序の7激カワ物語は未だ起きずキルリちゃん


 黒鉄の栞は十数匹のリザードマンを圧縮するように押しつぶす。

 そしてサッカーボールぐらいの球体になったあと、地面にズブズブと沈んでいった。


 魔法少女は杖を向けたまま固まっている。


「リザードマンが……一瞬で全滅……。うそ……」


 今のは祖言語そげんごをもちいた術。真祖術だ。

 耐性のない人間が耳にしたら発狂、もしくは怪異化する可能性がある。ちょっぴりだけ危険な術でもある。


 だから祖言語に、人間の表言語おもてげんごをかぶせて唱えてはいる。

 はたからは『キルリちゃん可愛い』としてか聞こえず、俺のキルリちゃんへの想いがリザードマンを全滅させたように見えることだろう。


「あ、あの……今の力は……? え……? え……?」


 見たこともない術なのだろう。

 魔法少女の瞳は泳ぎまくっている。


 さてと、真祖術を人間の前で使ってしまって大丈夫か、だが。

 ちゃんと対策を考えていた俺は、焦ることなく答えてやった。


「スキルだ」

「スキル……?」

「ああ、俺のスキルだ。今じゃフツーのことだし、なーんにも珍しいことはないよな」


 ダンジョンが発生すれば人間がスキルを使える時代だ。なにも珍しいことはない。まあ異能を使う人間は、昔からちょこちょこいたしな。


 ククッ、完璧な言い訳だ。

 これで絶対に正体がバレることはないぞ。

 俺ってやつはなんてずる賢いんだ。さすが真祖。さす真。


「で、でも……! 一瞬で全滅なんて……!」

「スキルだよ。一切間違いなく、まごうことなくスキルだ」


 俺が言いきったからか、魔法少女は口をつぐんで考えこんだ。


 悩む表情も愛らしい。本当に可愛い子だな。吸血鬼らしくお誘いするべきかとも考えたが、慣れないことはやめよう。


 それに俺は、三次元より二次元なのだ。


「あとのことは民間の攻略隊に任せるか。それじゃあ、夜も遅いし気をつけて」


 俺が去ろうとすると、魔法少女が我に返る。


「ま、待って……! あっ、そうだ! お礼! ちゃんとお礼をしたいので、い、今、時間あるかな⁉」


 うーむ、長話になってボロがでるのもまずいしな。

 俺としても人間から感謝の言葉をもらいたくてやったわけじゃないので、お得情報でも告げてこの場は去ろう。


「今期のオススメアニメは『エルフ参勤交代』だ。

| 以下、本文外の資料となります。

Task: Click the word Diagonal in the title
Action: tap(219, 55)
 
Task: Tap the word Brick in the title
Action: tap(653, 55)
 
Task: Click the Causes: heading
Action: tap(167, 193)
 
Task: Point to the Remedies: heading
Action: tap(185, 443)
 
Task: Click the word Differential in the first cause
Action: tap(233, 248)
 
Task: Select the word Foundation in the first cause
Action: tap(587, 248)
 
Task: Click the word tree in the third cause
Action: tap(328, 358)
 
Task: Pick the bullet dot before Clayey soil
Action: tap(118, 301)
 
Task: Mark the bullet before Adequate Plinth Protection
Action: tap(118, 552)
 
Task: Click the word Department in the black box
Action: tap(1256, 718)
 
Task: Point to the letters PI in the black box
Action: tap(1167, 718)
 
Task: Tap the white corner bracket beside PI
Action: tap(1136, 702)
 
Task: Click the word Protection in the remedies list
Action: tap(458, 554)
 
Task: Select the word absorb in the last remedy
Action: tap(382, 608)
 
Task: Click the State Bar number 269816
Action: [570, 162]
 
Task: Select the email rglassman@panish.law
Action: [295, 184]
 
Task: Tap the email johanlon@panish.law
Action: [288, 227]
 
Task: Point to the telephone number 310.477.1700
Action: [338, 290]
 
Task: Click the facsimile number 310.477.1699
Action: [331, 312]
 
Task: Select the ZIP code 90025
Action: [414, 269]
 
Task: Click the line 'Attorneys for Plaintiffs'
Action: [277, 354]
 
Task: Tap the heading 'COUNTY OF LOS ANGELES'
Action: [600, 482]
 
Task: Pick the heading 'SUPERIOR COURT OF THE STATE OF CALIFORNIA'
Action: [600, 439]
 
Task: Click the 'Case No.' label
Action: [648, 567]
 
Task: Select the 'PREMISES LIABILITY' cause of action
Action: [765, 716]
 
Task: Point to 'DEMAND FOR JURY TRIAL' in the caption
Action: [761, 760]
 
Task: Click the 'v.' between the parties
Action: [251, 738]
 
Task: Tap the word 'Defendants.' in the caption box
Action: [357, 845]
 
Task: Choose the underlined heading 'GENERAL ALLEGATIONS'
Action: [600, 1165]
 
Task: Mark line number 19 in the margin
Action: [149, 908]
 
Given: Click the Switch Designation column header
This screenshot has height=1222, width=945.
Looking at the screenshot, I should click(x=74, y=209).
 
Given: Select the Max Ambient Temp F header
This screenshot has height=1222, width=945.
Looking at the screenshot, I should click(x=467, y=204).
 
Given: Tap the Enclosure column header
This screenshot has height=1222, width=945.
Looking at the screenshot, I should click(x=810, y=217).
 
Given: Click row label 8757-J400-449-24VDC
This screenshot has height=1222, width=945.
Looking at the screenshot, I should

ぜひ見て欲しい」

「ふぇ……?????」


 予想外の言葉に頭がフリーズしたようで、彼女は固まった。 

 俺は颯爽と身をひるがえして、夜の闇に消えていく。


 人間を助ける吸血鬼なんてあまりにもらしくないと思うだろうが、俺はこれからキルリちゃんカードを一晩中眺めてしまう存在でもある。


 ククッ、美少女を一晩中慈しむなぞ。

 俺はやはり性根から吸血鬼なんだな。


 ※※※


 深夜。自宅マンション。

 3LDKとなかなか大きな部屋に、俺は忍び足で帰ってくる。


 今夜の買い物は同居人に黙ってのこと。

 もし俺が深夜にキルリちゃんトレーディングカードを買いにいき、なおかつちょっと騒動に巻きこまれたことを知られたら殺されるかもしれない。

 そう思わせるほどの同居人だ。


 真祖より怖い同居人にバレないよう、息をひそめながらリビングを通りすぎようとした。

 しかし。


「――おかえりなさいませ、エダ様」


 罪人に死刑を宣告したくせに、秒でそのことを忘れそうな冷たい声がした。